§ SELECTED PASSAGE
Sanity and Tallulah are super smart kids with a penchant for trouble, which means they’re always getting into hijinks on the space station where they live — and sometimes on other worlds, too. In this kids’ graphic novel series created by cartoonist Molly Brooks, the two best friends raise a strictly forbidden, lab-grown cat, wander a planet that’s just about to explode, push their families into out-of-this-world predicaments, and use their impeccable problem-solving skills to save the day — every time.
In October, Sanity & Tallulah: Field Trip hit shelves, which is the second book in the series. Following its release, The Beat caught up with Molly Brooks via e-mail to talk about her characters, their world, and what she has planned for book three.
Samantha Puc: How did you initially conceptualize Sanity & Tallulah, and how have the characters or story changed since then?
Molly Brooks: In 2014, my super talented friend Andrea Tsurumi and I decided to do a collaborative minicomic for SPX, as a way to peer-pressure each other into spending time on a fun project unrelated to our respective desk jobs and freelance work. There would be one short story from each of us, based on the same theme/prompt: “science fiction teen girl detectives” (because we’d bonded in grad school over Star Trek and buddy cop shows). Andrea did an awesome comic called Graxa Gamgasher about two kid-aged aliens solving mysteries in their school cafeteria and a biker bar, and I drew the first Sanity & Tallulah short story.

§ PROVIDED DATA
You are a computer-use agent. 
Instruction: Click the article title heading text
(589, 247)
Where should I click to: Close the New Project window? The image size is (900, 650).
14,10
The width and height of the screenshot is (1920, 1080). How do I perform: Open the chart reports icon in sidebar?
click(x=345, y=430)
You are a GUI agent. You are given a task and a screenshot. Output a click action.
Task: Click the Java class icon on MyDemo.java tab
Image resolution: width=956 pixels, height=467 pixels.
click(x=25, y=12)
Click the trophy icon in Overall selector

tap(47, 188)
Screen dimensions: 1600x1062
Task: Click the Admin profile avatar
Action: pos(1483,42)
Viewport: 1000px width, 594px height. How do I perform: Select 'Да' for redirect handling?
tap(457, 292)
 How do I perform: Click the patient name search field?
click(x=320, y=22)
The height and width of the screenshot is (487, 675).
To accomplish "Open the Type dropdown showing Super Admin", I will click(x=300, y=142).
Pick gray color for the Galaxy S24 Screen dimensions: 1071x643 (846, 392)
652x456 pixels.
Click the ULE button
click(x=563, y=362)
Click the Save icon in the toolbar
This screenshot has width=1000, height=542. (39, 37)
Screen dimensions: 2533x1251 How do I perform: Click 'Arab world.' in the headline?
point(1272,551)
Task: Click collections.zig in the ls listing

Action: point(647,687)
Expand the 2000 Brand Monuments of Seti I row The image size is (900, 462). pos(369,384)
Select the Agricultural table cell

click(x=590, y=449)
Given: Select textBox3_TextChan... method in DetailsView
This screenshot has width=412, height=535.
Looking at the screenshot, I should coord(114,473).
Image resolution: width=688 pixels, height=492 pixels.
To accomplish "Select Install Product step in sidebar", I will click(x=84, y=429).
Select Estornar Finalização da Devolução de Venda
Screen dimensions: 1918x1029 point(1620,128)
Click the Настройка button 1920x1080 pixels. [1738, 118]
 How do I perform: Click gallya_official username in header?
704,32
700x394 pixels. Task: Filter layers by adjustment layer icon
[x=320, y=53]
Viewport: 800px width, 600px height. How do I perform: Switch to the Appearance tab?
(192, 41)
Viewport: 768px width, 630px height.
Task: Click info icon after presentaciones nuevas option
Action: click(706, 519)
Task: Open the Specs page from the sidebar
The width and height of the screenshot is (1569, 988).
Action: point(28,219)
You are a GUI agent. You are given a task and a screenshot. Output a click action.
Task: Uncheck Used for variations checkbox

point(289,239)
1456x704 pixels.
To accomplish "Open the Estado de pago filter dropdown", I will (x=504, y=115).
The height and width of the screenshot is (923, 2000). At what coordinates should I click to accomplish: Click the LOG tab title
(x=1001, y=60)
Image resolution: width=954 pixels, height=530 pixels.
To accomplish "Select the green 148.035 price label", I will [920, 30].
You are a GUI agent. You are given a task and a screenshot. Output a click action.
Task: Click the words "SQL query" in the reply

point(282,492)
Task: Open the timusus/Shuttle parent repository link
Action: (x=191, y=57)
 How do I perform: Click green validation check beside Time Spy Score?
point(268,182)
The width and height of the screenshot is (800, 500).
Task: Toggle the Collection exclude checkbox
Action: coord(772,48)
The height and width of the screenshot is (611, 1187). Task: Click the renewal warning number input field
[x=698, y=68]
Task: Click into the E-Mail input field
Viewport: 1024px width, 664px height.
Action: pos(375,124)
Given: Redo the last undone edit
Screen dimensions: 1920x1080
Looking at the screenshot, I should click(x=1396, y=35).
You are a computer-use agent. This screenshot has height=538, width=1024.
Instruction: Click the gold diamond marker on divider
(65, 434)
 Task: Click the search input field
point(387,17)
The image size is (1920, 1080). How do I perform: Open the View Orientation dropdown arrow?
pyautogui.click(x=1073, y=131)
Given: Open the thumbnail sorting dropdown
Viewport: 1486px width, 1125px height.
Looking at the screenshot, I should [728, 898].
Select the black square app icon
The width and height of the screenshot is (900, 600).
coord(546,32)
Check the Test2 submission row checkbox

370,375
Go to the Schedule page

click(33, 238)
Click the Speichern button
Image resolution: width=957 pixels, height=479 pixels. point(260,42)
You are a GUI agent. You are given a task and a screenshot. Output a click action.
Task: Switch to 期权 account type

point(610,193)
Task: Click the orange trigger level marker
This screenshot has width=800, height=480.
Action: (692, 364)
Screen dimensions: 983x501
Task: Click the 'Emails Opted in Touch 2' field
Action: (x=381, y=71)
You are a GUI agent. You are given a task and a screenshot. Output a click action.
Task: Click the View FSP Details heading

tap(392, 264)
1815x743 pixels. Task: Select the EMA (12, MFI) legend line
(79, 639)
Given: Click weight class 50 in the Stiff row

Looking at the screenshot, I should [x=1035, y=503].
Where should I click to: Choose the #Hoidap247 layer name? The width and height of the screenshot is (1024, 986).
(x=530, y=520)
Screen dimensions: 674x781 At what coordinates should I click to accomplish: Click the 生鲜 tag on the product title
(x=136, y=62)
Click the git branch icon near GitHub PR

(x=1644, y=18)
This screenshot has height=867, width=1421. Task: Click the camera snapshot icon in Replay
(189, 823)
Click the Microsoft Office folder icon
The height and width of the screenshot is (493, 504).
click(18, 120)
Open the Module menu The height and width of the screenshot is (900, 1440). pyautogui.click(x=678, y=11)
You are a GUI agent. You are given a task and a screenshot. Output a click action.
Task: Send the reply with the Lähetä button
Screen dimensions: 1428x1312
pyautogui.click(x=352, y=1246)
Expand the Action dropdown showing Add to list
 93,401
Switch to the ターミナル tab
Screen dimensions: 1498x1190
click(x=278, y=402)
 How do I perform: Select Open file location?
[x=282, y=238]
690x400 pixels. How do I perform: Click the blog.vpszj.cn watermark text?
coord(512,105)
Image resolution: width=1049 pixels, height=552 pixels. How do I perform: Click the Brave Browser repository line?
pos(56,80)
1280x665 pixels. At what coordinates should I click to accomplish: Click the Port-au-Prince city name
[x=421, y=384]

§ TASK TO CARRY OUT
In the Sanity & Tallulah interview, in what year did Molly Brooks and Andrea Tsurumi decide to make a collaborative minicomic?

§ RESULT OF THE TASK
2014